CVE-2025-5777漏洞的利用可能导致威胁行为者从面向公众的网关和虚拟服务器中窃取会话令牌、凭据和其他敏感数据，从而劫持用户会话并绕过多因素认证（MFA）。Citrix在6月17日的公告中警告客户，在将所有NetScaler设备升级到修补版本后，终止所有活动的ICA和PCoIP会话，以阻止潜在攻击。

网络安全非营利组织Shadowserver Foundation的安全分析师发现，截至本周一，仍有2100台设备易受CVE-2025-5777攻击。尽管Citrix尚未确认该漏洞在野外被利用，但网络安全公司ReliaQuest周四报告称，有中等信心认为该漏洞已在针对性攻击中被滥用。

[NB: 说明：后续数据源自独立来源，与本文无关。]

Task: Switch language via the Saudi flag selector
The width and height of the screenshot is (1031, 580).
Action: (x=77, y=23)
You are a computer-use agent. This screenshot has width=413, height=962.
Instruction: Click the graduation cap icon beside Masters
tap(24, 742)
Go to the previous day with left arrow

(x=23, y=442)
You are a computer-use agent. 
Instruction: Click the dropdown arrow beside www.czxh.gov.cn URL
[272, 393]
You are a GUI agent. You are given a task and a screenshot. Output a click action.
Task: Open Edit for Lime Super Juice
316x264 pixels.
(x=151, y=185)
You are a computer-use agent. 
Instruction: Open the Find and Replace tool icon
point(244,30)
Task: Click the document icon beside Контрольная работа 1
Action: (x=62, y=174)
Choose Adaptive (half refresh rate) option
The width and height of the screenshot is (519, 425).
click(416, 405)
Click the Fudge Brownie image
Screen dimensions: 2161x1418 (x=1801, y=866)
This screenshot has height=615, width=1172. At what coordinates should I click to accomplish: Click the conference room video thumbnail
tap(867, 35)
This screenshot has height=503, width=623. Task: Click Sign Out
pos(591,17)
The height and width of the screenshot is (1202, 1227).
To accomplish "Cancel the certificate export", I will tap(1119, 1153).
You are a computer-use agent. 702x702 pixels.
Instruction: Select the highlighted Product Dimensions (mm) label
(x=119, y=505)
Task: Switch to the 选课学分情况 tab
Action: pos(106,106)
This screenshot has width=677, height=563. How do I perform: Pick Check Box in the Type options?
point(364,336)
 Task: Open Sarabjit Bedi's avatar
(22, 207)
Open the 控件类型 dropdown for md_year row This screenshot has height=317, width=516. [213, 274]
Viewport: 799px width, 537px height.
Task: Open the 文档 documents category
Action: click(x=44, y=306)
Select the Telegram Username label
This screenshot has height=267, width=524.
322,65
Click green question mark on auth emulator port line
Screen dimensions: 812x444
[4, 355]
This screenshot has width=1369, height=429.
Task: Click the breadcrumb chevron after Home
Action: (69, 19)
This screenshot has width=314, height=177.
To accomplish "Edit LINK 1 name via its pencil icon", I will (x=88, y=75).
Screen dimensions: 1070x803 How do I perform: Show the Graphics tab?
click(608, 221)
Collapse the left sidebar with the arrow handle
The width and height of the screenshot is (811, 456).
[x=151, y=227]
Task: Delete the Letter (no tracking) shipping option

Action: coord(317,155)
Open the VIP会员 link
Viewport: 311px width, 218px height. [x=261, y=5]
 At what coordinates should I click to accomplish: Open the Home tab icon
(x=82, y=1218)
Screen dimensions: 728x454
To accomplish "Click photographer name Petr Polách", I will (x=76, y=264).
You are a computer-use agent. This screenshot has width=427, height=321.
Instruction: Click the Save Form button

ReliaQuest发现了未经授权的Citrix访问后的利用活动迹象，包括劫持的Citrix网络会话表明成功的MFA绕过尝试、跨多个IP地址（包括可疑IP）的会话重用，以及与Active Directory侦察活动相关的LDAP查询。此外，Shadowserver还发现超过2100台NetScaler设备未修补另一个关键漏洞（CVE-2025-6543），该漏洞现已被用于拒绝服务（DoS）攻击。

鉴于这两个漏洞均被标记为严重级别，建议管理员尽快部署Citrix的最新补丁。企业还应审查其访问控制措施，并监控Citrix NetScaler设备上的可疑用户会话和活动。